STATE OF SOUTH CAROLINA In The Court of Appeals
Nov 2, 2016
Appellate Case No. 2014-001886 (S.C. Ct. App. Nov. 2, 2016)

Opinion

Appellate Case No. 2014-001886 Unpublished Opinion No. 2016-UP-448

11-02-2016

The State, Appellant, v. Corey Jamal Williams, Respondent.

Attorney General Alan McCrory Wilson, Senior Assistant Deputy Attorney General John Benjamin Aplin, and Assistant Attorney General Jennifer Ellis Roberts, all of Columbia, and Solicitor Kevin Scott Brackett, of York, for Appellant.

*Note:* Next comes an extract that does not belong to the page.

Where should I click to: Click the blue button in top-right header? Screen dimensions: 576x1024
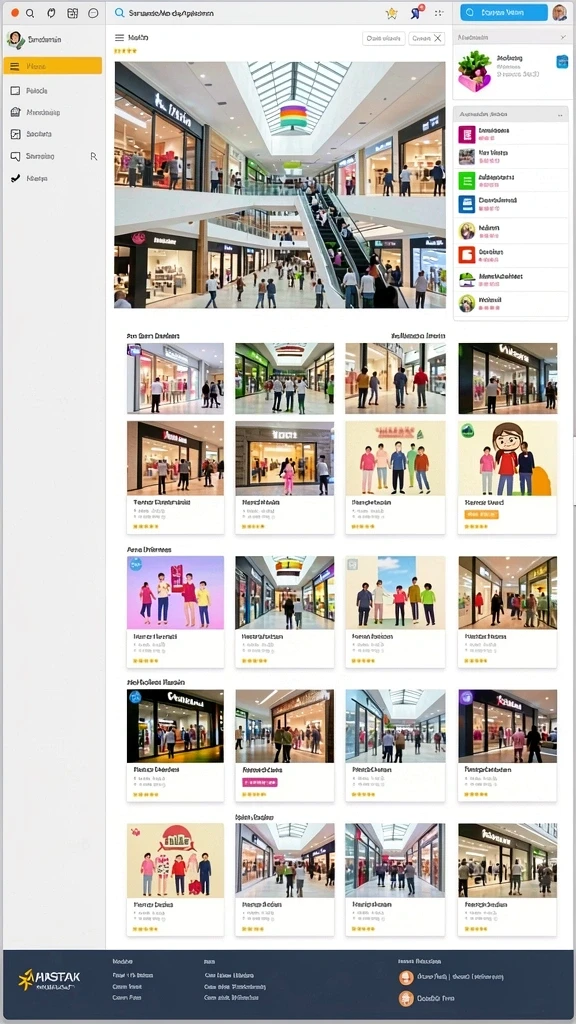pos(504,12)
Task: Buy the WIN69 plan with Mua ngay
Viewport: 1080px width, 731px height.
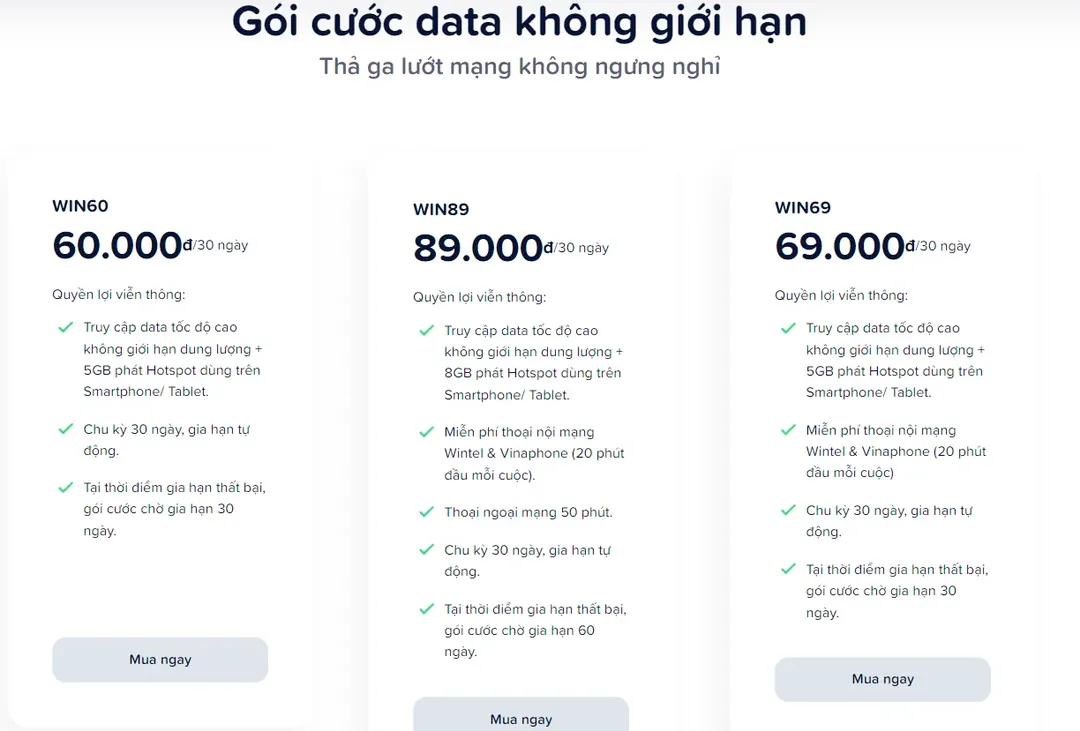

Appellate Defender David Alexander, of Columbia, for Respondent.


THIS OPINION HAS NO PRECEDENTIAL VALUE. IT SHOULD NOT BE CITED OR RELIED ON AS PRECEDENT IN ANY PROCEEDING EXCEPT AS PROVIDED BY RULE 268(d)(2), SCACR.

Appeal From York County
Brian M. Gibbons, Circuit Court Judge

REVERSED

Attorney General Alan McCrory Wilson, Senior Assistant Deputy Attorney General John Benjamin Aplin, and Assistant Attorney General Jennifer Ellis Roberts, all of Columbia, and Solicitor Kevin Scott Brackett, of York, for Appellant.

Appellate Defender David Alexander, of Columbia, for Respondent.

PER CURIAM : The State argues the plea court erred in interpreting section 24-13-1530 of the South Carolina Code (2007) (the home detention statute) to allow a sentence of house arrest for a violent crime—trafficking in marijuana, ten to one hundred pounds, first offense—when the plain language of the statute unambiguously states it only applies to "low risk, nonviolent adult and juvenile offenders." We reverse and remand for resentencing.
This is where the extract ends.